Corrí del comedor a la sala y allí estaba, junto a todos los demás papeles que me requería la universidad. Tomé mi mochila y acomodé mi campera, dispuesta a salir triunfante por la puerta.

Mamá terminó lo que estaba haciendo y buscó a papá del estudio, ambos se subieron al coche y me llevaron al imponente edificio.

—No puedo creer que ya estés haciendo esto —dijo mi padre con una nota de ternura en la voz, y emoción rasgando su garganta, —crecen tan rápido...

Los saludé a ambos y bajé como un rayo. Las puertas dobles caobas me recibieron con frialdad; subí al tercer piso y una señora me dirigió al aula en donde se dictaría el curso de ingreso. Entré y dejé mi mochila en una de las bancas del medio, y tomé la carpeta que contenía la documentación para después salir en dirección a la secretaría que funcionaba en el primer piso.

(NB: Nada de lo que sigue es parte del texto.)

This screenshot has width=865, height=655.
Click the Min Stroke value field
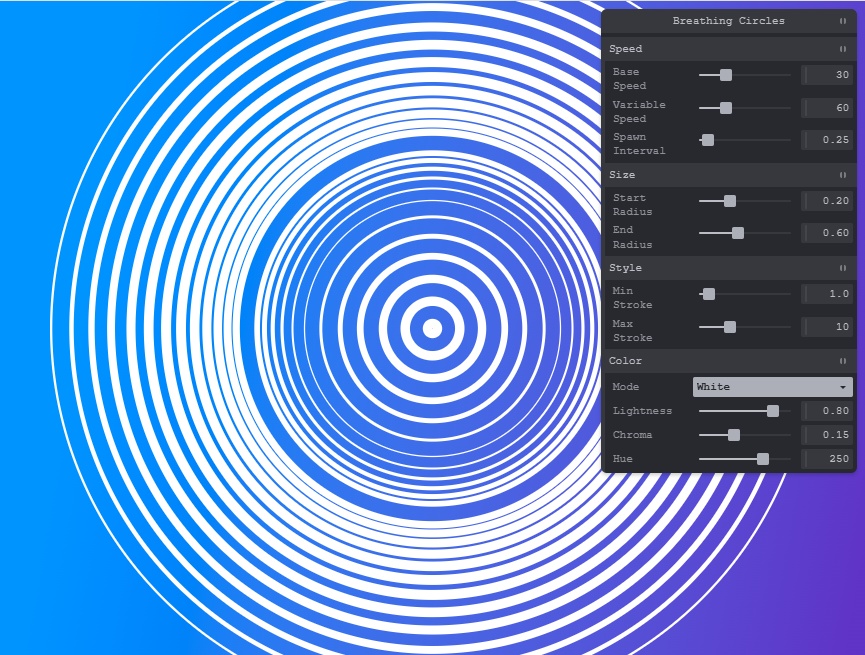tap(827, 294)

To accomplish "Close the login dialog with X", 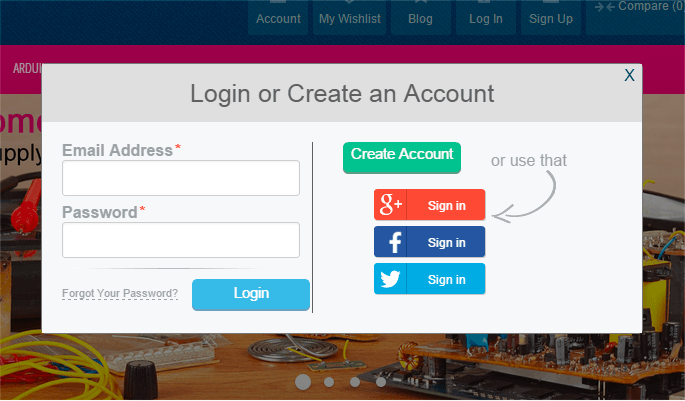I will (x=629, y=75).
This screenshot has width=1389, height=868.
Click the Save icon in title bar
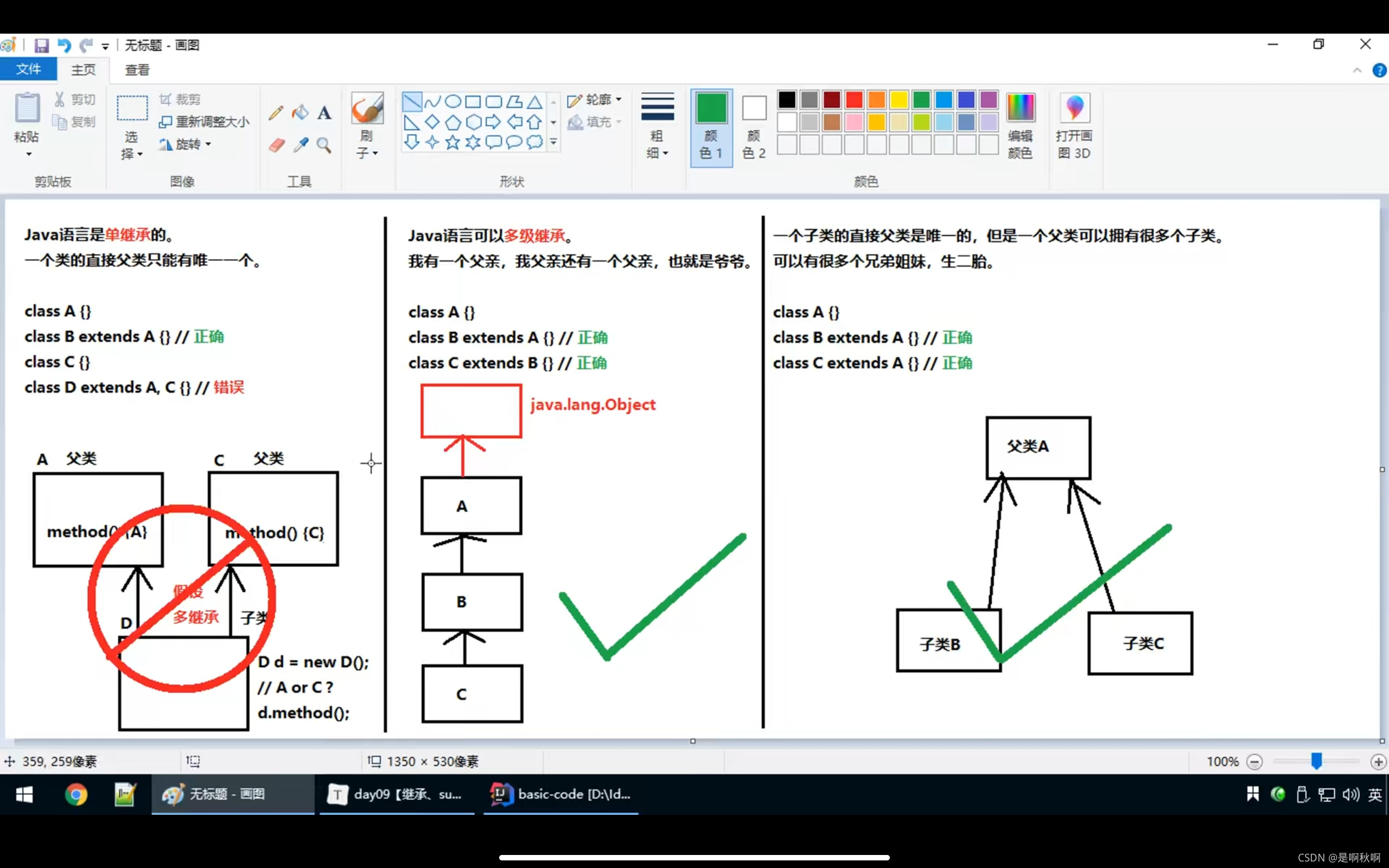click(x=41, y=46)
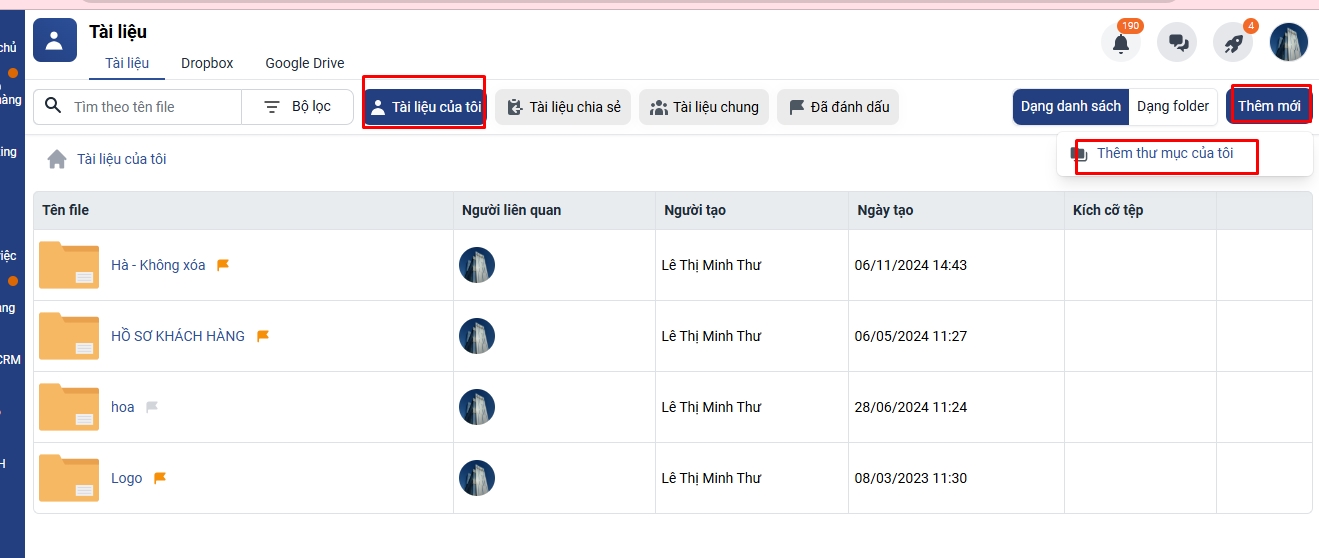This screenshot has width=1319, height=558.
Task: Unflag the Hà - Không xóa folder
Action: 223,265
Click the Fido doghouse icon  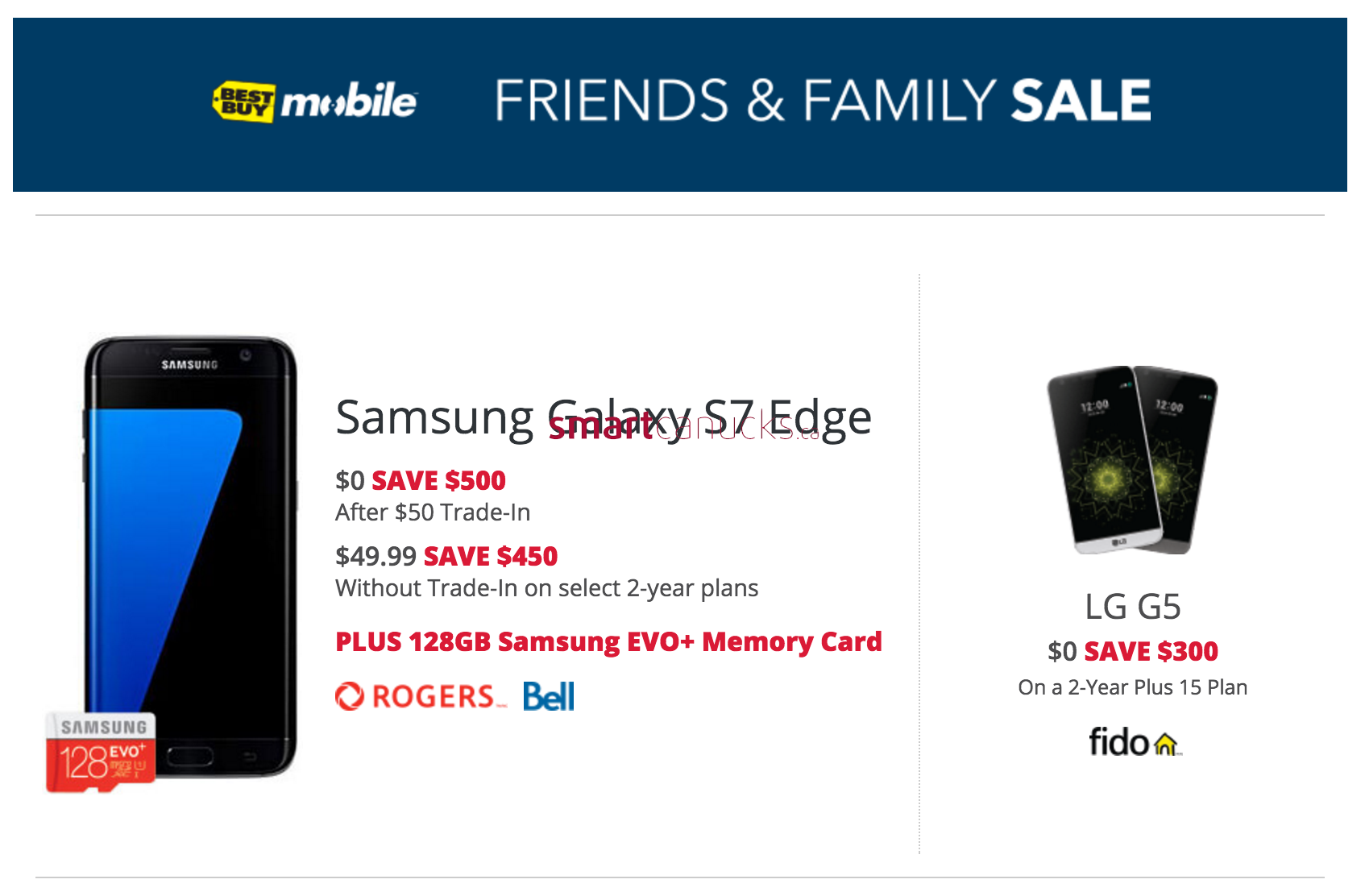pyautogui.click(x=1166, y=745)
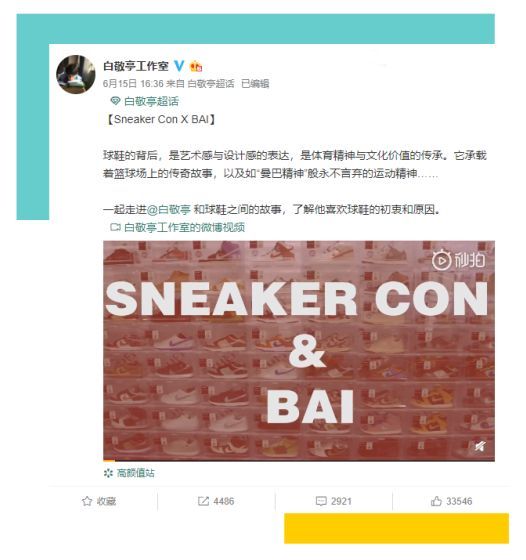Viewport: 526px width, 560px height.
Task: Open comments showing 2921
Action: (x=334, y=501)
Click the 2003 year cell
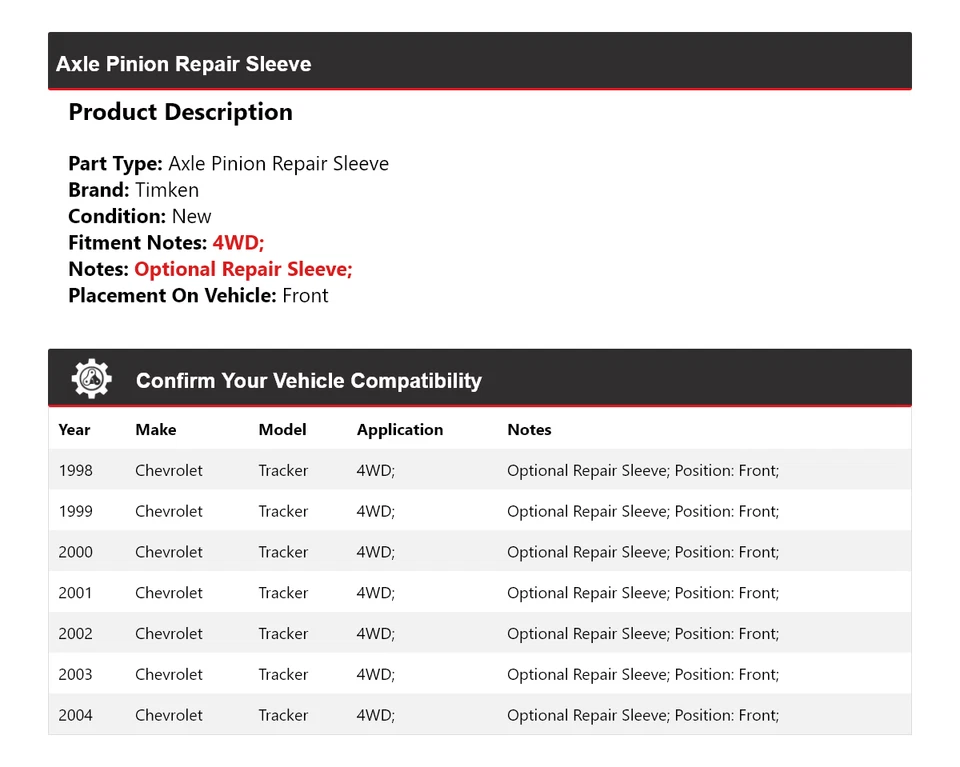Viewport: 960px width, 767px height. point(75,675)
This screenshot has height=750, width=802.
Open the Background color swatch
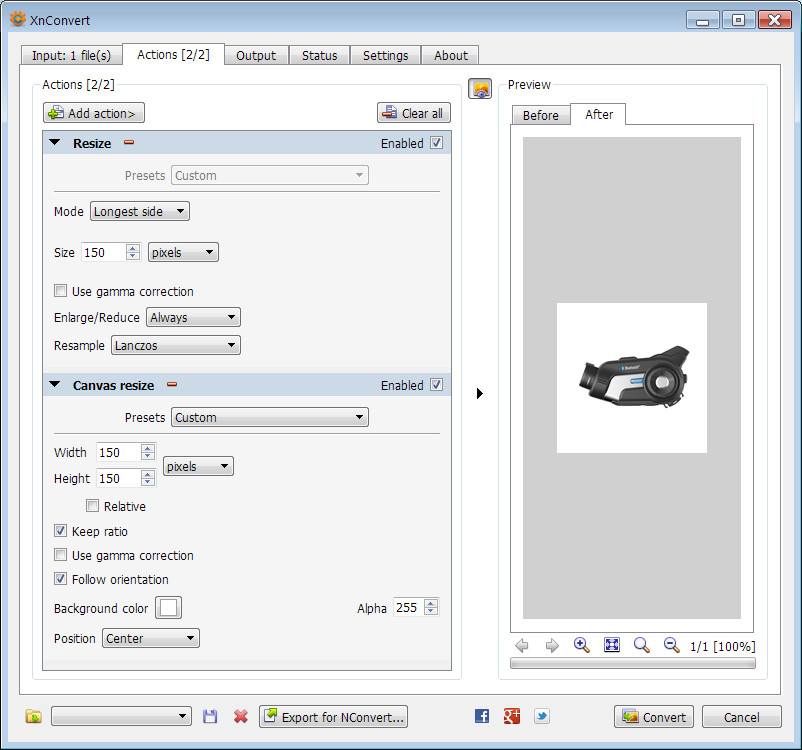(168, 608)
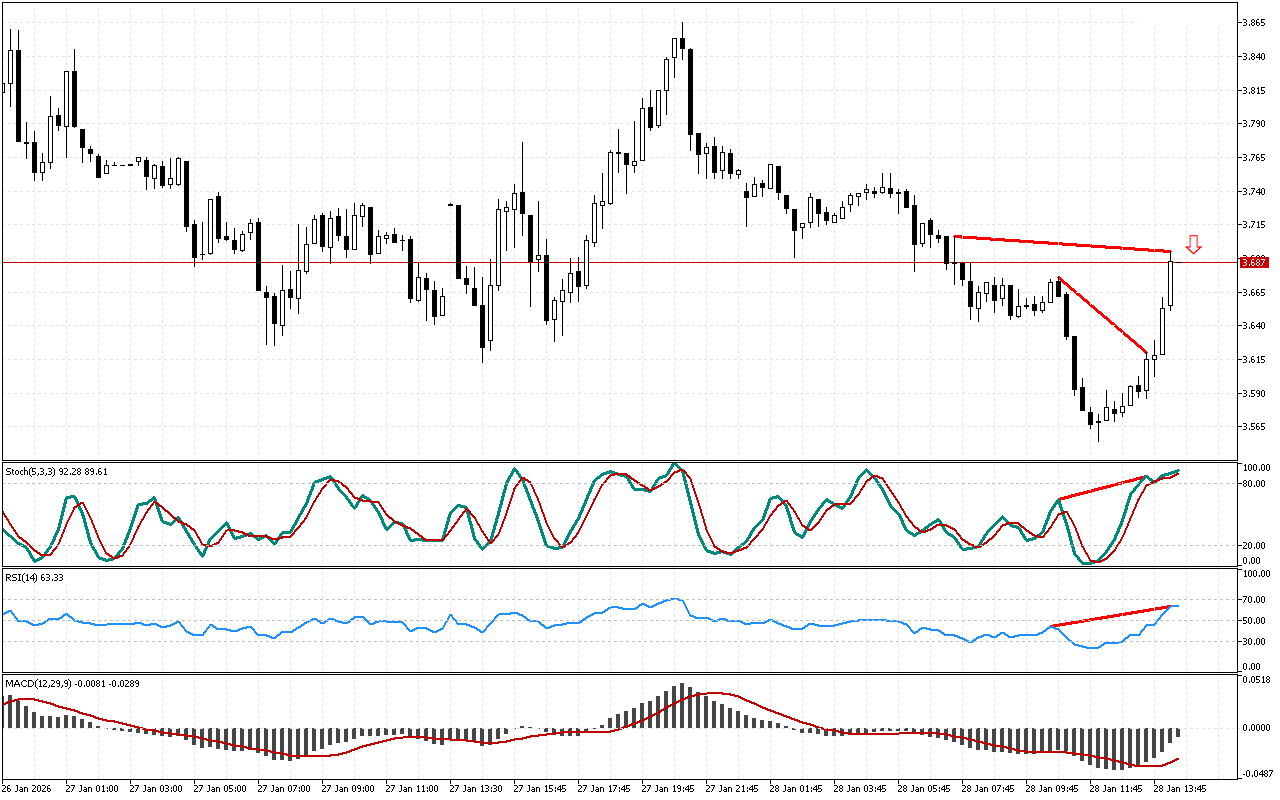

—Hola, buen día —saludé alegre.

—Buen día, ¿en qué puedo ayudarte? —contestó la misma mujer que me había dirigido hacia el salón que me tocaba.

—Traigo los papeles para completar mi inscripción en el curso —dije en respuesta. La mujer recibió mi documentación y me explicó brevemente cómo funcionaba todo allí. Luego me dirigí al aula y la primera clase del curso de ingreso para la Facultad de Ciencias Exactas comenzó.

Salí a las seis de la tarde y cuando mis pies tocaron la vereda de la universidad, suspire cansada. Nunca pensé que el estar sentada cinco horas por la mañana y cinco por la tarde agotaría tanto, es decir, sólo tenía que escuchar la clase, resolver algunos ejercicios y tomar apuntes. Quizás me cansaba tanto porque no estaba acostumbrada al ritmo de estudio del curso o quizás sólo se debía a que era domingo.

Mi estómago rugió de pronto y sentí vergüenza de que alguien lo hubiese escuchado, sin embargo, la mujer que pasó a mi lado ni siquiera se percató de mi presencia, su manos libres parecía más interesante.

Caminé en dirección a la confitería más cercana, quería un granizado de naranja y mango. Realmente necesitaba algo de azúcar en mi cuerpo.

—Hola —saludé animada. La dependienta me miró y me correspondió con una sonrisa.

—¿Lo de siempre Umma? —preguntó aún con la sonrisa pintada en el rostro. Raquel era muy amable conmigo, la conocía hace ya varios años.

—Sí, y jamoncitos por treinta uracilos.

—Bien, ya te lo traigo.

Me senté a esperar mi orden en una de las pequeñas mesas redondas que habían cerca de los mostradores. Vi desaparecer a Raquel tras las puertas de la cocina y luego de unos segundos, el ruido de la licuadora se hizo presente.

Raquel era una mujer de unos cuarenta años, contextura media y voz calma. La conocí debido a que cuando iba a jardín de infantes, mis padres siempre paraban aquí a comprar mi desayuno de media mañana.  Un día decidí saludarla, y ella me devolvió el saludó. Luego ya le pregunté como se llamaba y ella también preguntó cuál era mi nombre. Así una cosa llevó a la otra, terminamos socializando y nos llevamos muy bien desde entonces.